À travers les carreaux légèrement embués par le froid, j'aperçois des gerbes de fleurs éclatantes, des feuillages retombants, un chaos maîtrisé qui appelle irrésistiblement.
Poussée par une impulsion, j'entre.
Une petite clochette tinte au-dessus de la porte, un son doux et discret.
L'intérieur est un cocon chaleureux, saturé du parfum sucré et enivrant des fleurs fraîches.
Des rangées de plantes s'entassent sur de vieilles étagères en bois peint en vert sauge.
Le sol est pavé de carreaux blancs ébréchés par endroits, témoins silencieux des années passées.
Des guirlandes lumineuses serpentent entre les bouquets suspendus au plafond, diffusant une lumière tamisée, presque féerique.
Au fond de la boutique, une vieille radio grésille doucement une musique jazzy, ajoutant à l'atmosphère un charme rétro.
Je m'avance, mes doigts frôlant distraitement les pétales soyeux.
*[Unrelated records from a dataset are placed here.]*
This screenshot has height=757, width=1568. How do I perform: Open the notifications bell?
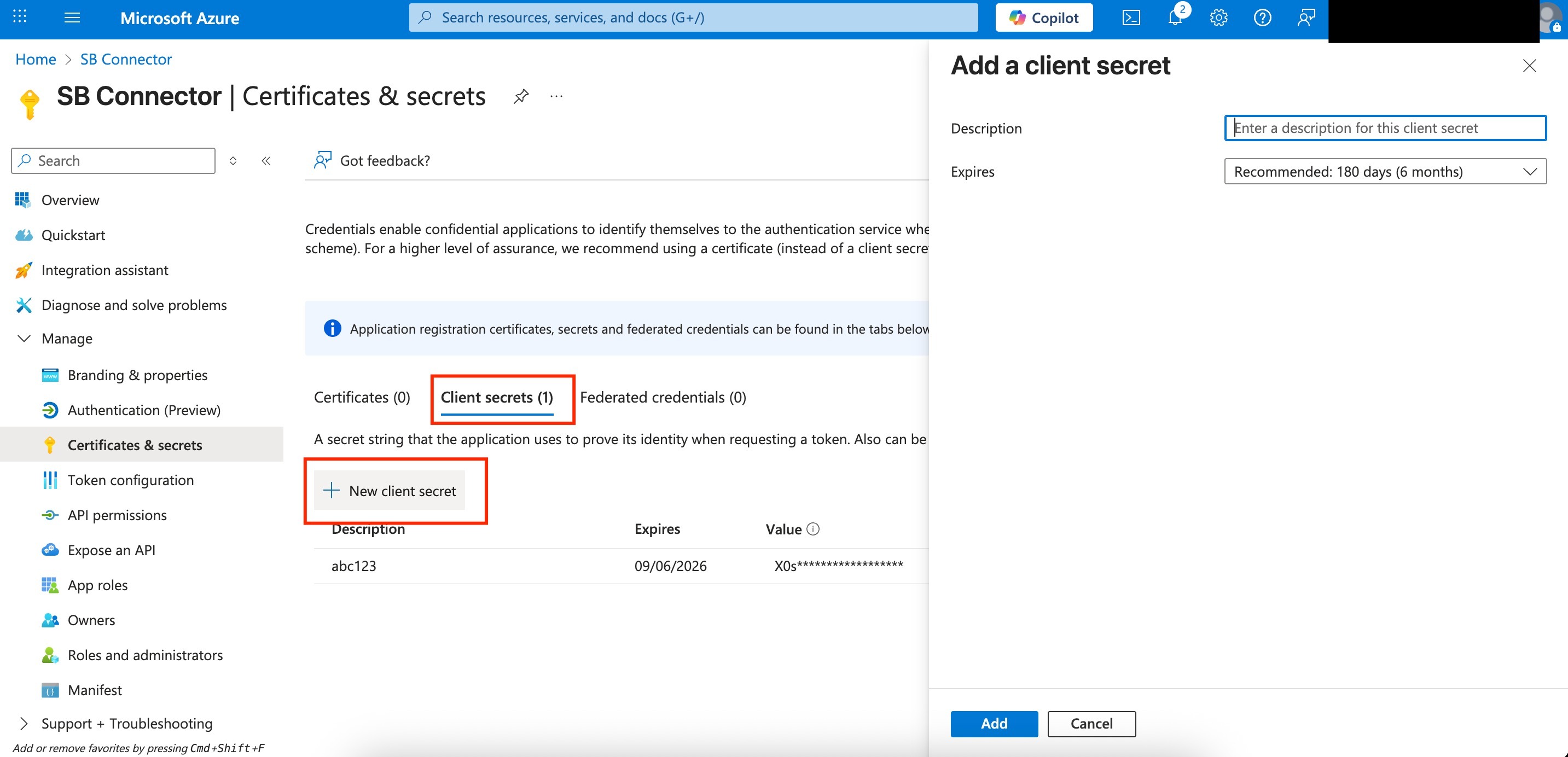coord(1175,18)
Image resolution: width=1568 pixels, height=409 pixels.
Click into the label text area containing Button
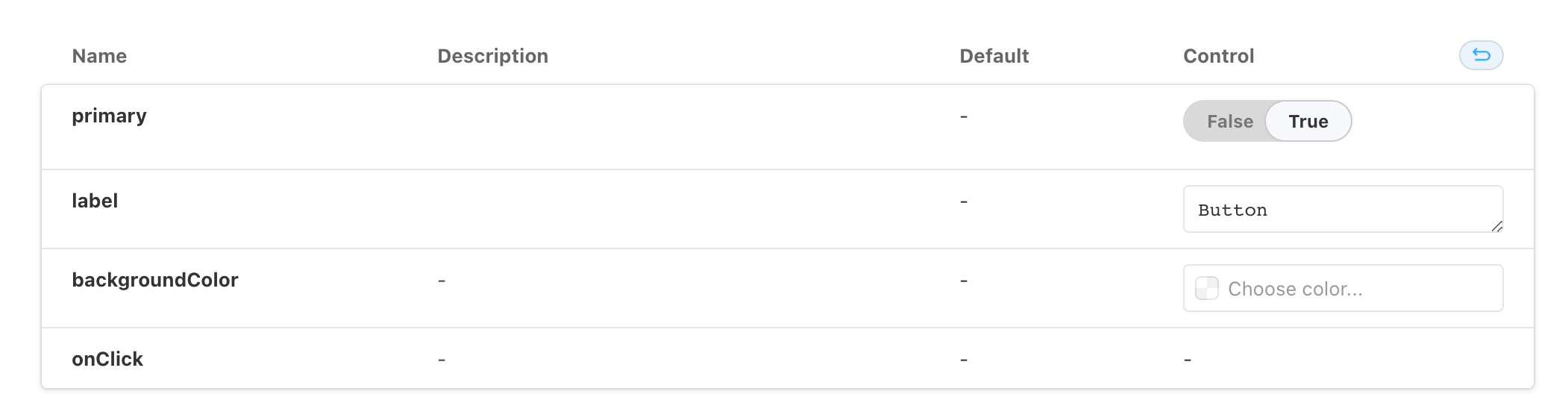(x=1343, y=210)
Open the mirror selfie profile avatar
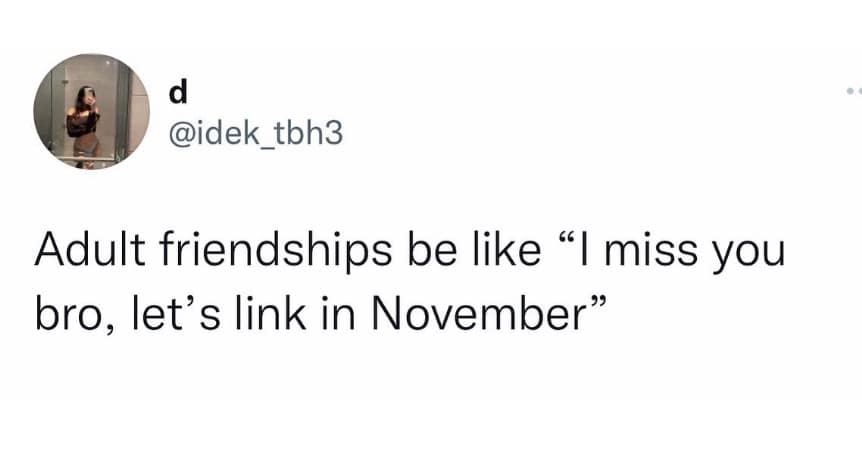This screenshot has width=862, height=476. click(x=92, y=112)
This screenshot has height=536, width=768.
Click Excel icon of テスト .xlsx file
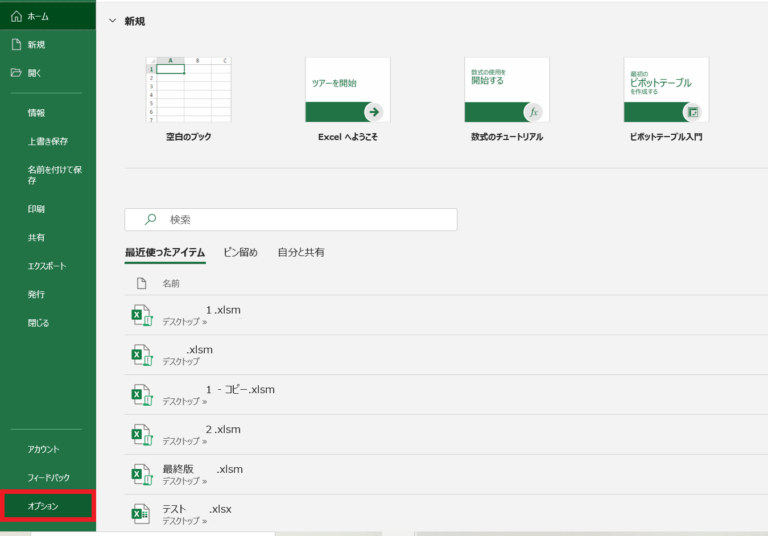coord(141,515)
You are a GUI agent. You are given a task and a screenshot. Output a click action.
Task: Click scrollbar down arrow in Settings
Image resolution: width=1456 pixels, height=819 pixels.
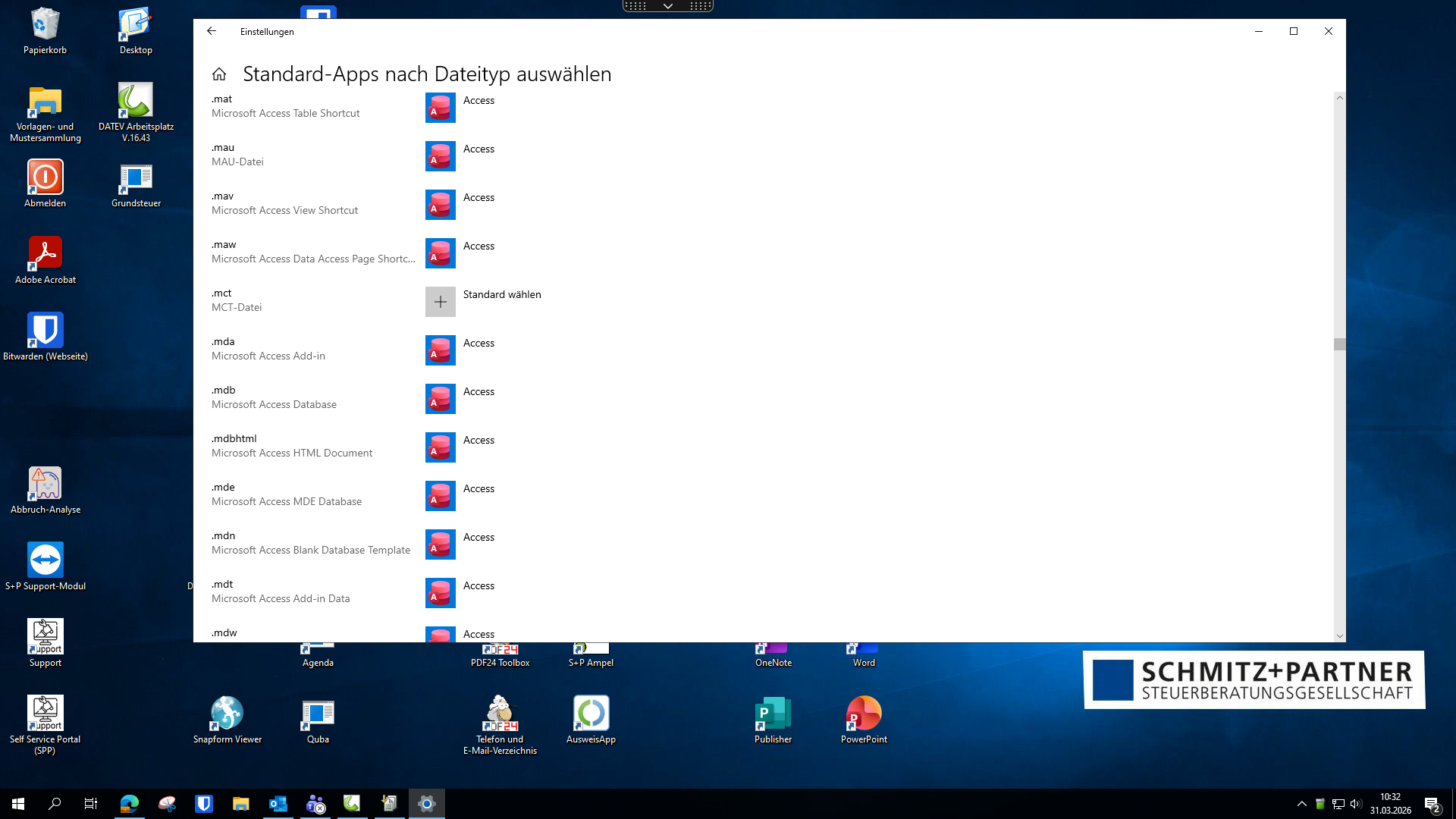point(1339,636)
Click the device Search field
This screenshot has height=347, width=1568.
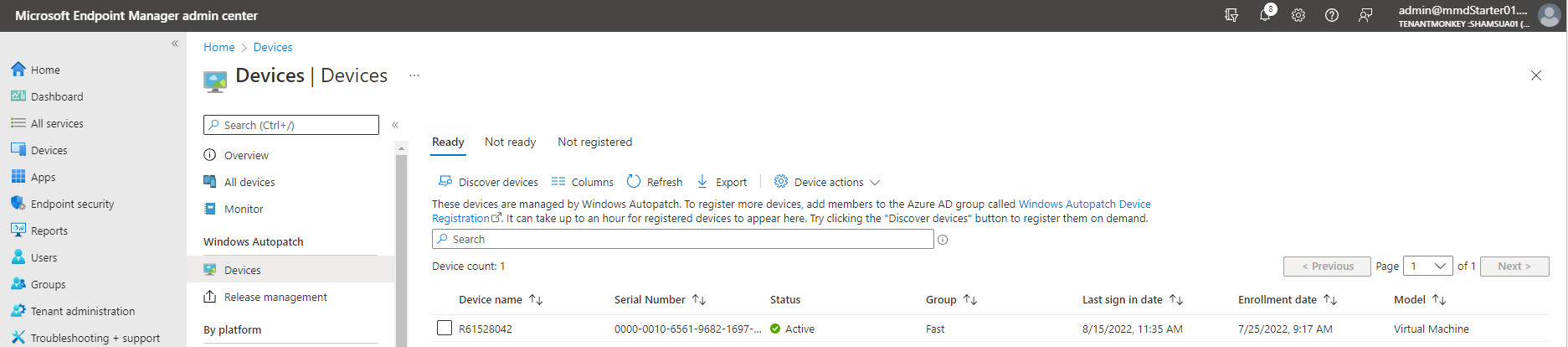[x=683, y=239]
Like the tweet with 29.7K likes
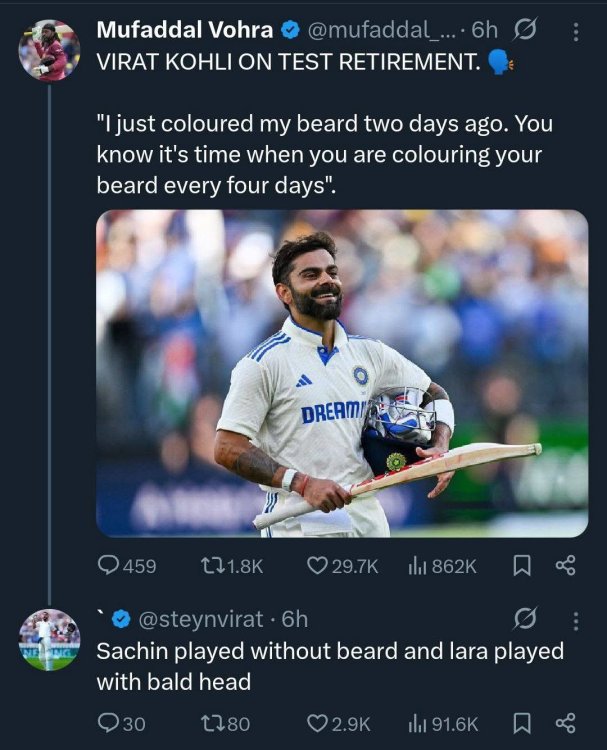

Des pivoines, des roses anciennes, des brassées d'eucalyptus... Mais ce sont les lys, immaculés, presque irréels dans leur blancheur éclatante, qui attirent mon regard.
Une fleuriste, une femme aux cheveux argentés rassemblés en un chignon désordonné, émerge de l'arrière-boutique. Son tablier est couvert de taches de terre et de poudre de pollen.
Elle m'adresse un sourire bienveillant.
— Bonjour, que puis-je faire pour vous ?
Je réponds sans hésiter :
— Je voudrais... un bouquet de lys, s'il vous plaît. Seulement des lys blancs.
Ses yeux s'illuminent comme si elle partageait silencieusement mon choix.
Sans un mot, elle se met au travail, maniant les tiges avec une délicatesse infinie.
Je la regarde assembler les fleurs, ajouter quelques brins de gypsophile pour aérer la composition, puis enrouler le tout dans un papier kraft noué d'une fine ficelle de chanvre.
Quelques minutes plus tard, elle me tend le bouquet, l'air presque solennel.
Les lys dégagent un parfum discret mais entêtant, pur et mystérieux à la fois.
Je serre doucement le bouquet contre moi, remerciant la fleuriste d'un sourire avant de ressortir dans le froid mordant de la ville.
Le papier crisse sous mes doigts, et pour la première fois depuis longtemps, une étrange paix s'installe en moi.